» Indicaciones y requisitos
Prosiga el fragmento sobre la Cámara de Diputados y el poder de su presidente, comenzando después de su última oración.

El presidente de la Cámara de Diputados, además de manejar un presupuesto de
poco más de 2 mil millones de dólares anuales, tiene control absoluto sobre la
pauta de discusiones en el plenario. Le toca a él decidir cuáles proyectos son
llevados a debate y votación, y cuándo. Igualmente le corresponde llevar a
discusión pedidos de apertura de comisiones parlamentarias de investigación,
poner –o no– en votación decretos ley emitidos por la presidencia de la
república... en fin, es dueño de un poder inmensurable.
La Cámara cuyo período legislativo se inauguró ayer es más conservadora, menos
fiable y más fragmentada que la del período anterior. Teniendo por delante un
escenario de pesadilla (inflación en alza, economía en recesión, flujo de caja
muy bajo en las arcas federales, crisis seria en el suministro de agua y de
energía eléctrica, más el gran escándalo de corrupción que involucra a la
Petrobras y a un nutrido puñado de políticos y correligionarios), todo lo que
Dilma y su núcleo político en la presidencia no necesitaban era tener a un
franco adversario, y gran experto en chantaje, presidiendo la Cámara de
Diputados.

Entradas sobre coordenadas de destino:
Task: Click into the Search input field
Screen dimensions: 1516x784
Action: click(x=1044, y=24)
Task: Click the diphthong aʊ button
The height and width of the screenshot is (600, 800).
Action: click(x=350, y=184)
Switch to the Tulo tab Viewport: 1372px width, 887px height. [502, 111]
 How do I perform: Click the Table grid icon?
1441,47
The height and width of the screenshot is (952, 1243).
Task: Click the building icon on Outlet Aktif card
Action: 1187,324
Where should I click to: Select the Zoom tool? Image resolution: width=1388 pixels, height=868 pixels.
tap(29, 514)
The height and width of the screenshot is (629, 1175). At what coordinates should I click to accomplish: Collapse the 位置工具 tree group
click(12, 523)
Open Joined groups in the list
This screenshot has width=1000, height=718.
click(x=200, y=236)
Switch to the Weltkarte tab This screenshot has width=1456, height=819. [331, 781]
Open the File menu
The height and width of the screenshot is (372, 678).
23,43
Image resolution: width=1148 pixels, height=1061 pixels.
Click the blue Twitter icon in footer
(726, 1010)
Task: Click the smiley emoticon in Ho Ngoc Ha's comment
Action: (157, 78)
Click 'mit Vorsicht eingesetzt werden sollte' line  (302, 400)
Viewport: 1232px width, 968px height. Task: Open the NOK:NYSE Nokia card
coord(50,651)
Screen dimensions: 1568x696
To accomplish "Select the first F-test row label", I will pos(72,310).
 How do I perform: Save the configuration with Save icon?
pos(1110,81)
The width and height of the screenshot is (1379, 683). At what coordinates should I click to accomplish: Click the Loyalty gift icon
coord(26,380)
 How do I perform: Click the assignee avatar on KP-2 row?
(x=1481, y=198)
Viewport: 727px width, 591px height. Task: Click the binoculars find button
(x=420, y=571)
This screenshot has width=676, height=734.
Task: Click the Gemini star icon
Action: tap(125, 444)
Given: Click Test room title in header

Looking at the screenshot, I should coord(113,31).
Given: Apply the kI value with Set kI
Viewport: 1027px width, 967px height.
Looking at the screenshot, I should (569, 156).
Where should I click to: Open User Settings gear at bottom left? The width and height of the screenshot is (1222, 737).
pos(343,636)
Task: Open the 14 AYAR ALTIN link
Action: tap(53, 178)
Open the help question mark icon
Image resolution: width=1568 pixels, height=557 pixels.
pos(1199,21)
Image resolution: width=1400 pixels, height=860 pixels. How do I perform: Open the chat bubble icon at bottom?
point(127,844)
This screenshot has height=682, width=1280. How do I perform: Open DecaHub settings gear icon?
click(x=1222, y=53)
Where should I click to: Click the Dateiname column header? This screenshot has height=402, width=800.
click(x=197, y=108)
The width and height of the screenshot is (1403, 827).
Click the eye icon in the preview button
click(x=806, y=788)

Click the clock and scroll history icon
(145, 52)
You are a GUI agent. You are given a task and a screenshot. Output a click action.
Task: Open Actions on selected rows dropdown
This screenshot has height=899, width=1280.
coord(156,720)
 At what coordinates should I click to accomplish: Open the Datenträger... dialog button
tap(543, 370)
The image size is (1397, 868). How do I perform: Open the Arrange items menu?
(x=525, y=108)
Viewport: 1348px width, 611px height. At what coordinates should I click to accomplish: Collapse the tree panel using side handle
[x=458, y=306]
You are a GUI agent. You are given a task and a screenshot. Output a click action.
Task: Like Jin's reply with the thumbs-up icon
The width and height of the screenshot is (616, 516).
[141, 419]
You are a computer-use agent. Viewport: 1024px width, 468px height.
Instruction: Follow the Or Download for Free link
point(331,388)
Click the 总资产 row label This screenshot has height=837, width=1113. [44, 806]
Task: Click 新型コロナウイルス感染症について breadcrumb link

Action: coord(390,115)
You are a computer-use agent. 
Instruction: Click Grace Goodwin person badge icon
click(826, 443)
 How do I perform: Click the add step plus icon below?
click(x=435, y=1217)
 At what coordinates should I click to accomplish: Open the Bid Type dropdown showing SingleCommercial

» Respuesta redactada
Para empeorar los desastres, quedó claro de toda claridad que, además de inhábil
a la hora de las negociaciones políticas, Dilma eligió como articuladores a un
puñado de ministros tan idóneos como ella.
Lula da Silva, que tanto padeció en manos del PMDB, había advertido reiteradas
veces que no se debe entrar en confrontación con Cunha, un tipo vengativo. Mejor
buscar alguna composición, algún acuerdo.
Una vez más, Dilma hizo oídos de mercader a los consejos de Lula. Y, una vez
más, cosechó un resultado desastroso, esta vez traducido en una derrota
humillante.
Ahora tiene que enfrentarse a la frustración del PT y a la ambición olímpica de
los que lograron derrotarla.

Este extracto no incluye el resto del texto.